Alban Berg

The Austrian Alban Berg (1885-1935) is one of few composers of predominantly “atonal” music (i.e., music that deliberately avoids musical scales and harmonies centering around a specific keynote) who has sustained a following among the concert-going populace, particularly with his ground-breaking operas, Wozzeck (1922, the first full-length atonal opera) and Lulu (1935, the first 12-tone opera), and his moving Violin Concerto (1935).
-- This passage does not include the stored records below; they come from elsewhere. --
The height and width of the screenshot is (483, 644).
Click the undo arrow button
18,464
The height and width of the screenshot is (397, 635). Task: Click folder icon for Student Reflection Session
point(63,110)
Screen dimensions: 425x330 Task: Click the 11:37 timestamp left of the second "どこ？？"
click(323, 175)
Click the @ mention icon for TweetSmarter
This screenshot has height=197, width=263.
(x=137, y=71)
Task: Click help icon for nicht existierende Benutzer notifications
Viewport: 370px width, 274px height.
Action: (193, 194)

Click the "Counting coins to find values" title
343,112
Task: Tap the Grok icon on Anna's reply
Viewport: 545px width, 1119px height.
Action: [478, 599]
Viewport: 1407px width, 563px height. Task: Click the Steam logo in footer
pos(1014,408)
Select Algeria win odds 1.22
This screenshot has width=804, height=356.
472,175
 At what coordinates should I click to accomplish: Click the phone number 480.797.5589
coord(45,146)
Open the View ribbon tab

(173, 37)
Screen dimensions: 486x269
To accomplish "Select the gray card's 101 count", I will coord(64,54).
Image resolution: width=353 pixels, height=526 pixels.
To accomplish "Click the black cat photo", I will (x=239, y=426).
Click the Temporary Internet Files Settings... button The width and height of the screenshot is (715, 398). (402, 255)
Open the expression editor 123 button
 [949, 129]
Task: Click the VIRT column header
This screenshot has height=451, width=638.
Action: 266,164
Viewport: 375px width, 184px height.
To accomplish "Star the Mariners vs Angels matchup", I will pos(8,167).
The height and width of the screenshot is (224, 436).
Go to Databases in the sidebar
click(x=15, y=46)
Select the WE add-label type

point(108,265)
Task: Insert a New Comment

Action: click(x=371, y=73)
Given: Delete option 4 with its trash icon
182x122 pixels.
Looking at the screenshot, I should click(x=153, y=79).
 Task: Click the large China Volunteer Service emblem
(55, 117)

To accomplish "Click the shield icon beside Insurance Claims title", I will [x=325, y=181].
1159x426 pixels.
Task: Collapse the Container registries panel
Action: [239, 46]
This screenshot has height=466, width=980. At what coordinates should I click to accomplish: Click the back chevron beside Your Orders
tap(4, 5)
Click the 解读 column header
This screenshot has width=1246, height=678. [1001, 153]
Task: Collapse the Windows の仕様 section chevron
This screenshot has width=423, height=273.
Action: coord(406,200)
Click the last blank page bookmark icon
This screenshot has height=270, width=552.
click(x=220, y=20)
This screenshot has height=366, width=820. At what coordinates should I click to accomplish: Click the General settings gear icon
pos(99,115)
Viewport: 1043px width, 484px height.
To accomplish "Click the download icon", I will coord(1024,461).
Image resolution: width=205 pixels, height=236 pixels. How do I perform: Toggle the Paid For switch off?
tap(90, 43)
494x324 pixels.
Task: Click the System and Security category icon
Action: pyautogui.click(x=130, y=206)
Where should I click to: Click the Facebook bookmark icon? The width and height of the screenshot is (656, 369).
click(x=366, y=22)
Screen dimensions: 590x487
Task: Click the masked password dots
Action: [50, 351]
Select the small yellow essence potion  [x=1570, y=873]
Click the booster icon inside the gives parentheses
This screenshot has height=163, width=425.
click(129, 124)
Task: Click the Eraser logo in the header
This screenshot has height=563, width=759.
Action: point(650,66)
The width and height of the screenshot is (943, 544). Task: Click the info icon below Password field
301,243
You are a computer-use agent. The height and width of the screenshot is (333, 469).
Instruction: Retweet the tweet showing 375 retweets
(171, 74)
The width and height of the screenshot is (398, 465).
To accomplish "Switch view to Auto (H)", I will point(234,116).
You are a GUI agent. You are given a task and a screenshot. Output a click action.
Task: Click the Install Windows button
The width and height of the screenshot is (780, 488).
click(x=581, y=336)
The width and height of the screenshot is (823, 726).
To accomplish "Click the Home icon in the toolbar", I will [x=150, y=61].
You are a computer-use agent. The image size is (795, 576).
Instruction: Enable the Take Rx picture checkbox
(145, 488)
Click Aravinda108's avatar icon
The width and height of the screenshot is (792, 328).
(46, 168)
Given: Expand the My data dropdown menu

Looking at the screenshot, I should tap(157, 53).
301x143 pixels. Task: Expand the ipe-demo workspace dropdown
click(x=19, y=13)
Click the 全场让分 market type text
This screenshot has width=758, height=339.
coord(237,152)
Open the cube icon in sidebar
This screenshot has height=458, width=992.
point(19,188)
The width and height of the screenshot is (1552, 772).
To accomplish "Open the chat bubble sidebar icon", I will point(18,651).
Vier Stücke, Op. 5, for Clarinet and Piano

According to social philosopher Theodor Adorno (1903-1969) who studied music composition with Berg in the 1920s, Berg’s atmospheric and freely-atonal Vier Stücke, Op. 5 (“Four Pieces,” 1913), might be regarded as a condensed version of the four-movement sonata archetype as brought to fruition by Beethoven, with Berg’s 7½-minute version appearing “in rudimentary, shriveled form,” and “everywhere and immediately creating, shattering, abandoning, reintroducing, and rounding off remnants” of its musical motifs. It is perhaps easy to suppose that Beethoven (had he been around and not deaf) might have slapped the budding composer for such a conceit, but it is surprising that Arnold Schoenberg (1874-1951), Berg’s teacher and adopted father-figure, apparently gave his pupil a brow-beating for not producing more extended compositions, especially since Schoenberg’s own brief piano works served as a model for Berg’s Pieces. Berg took the criticism to heart and abandoned miniature forms in favor of large-scale works, ultimately demonstrating a communicative power his mentor’s own atonal oeuvre has proven unable to match.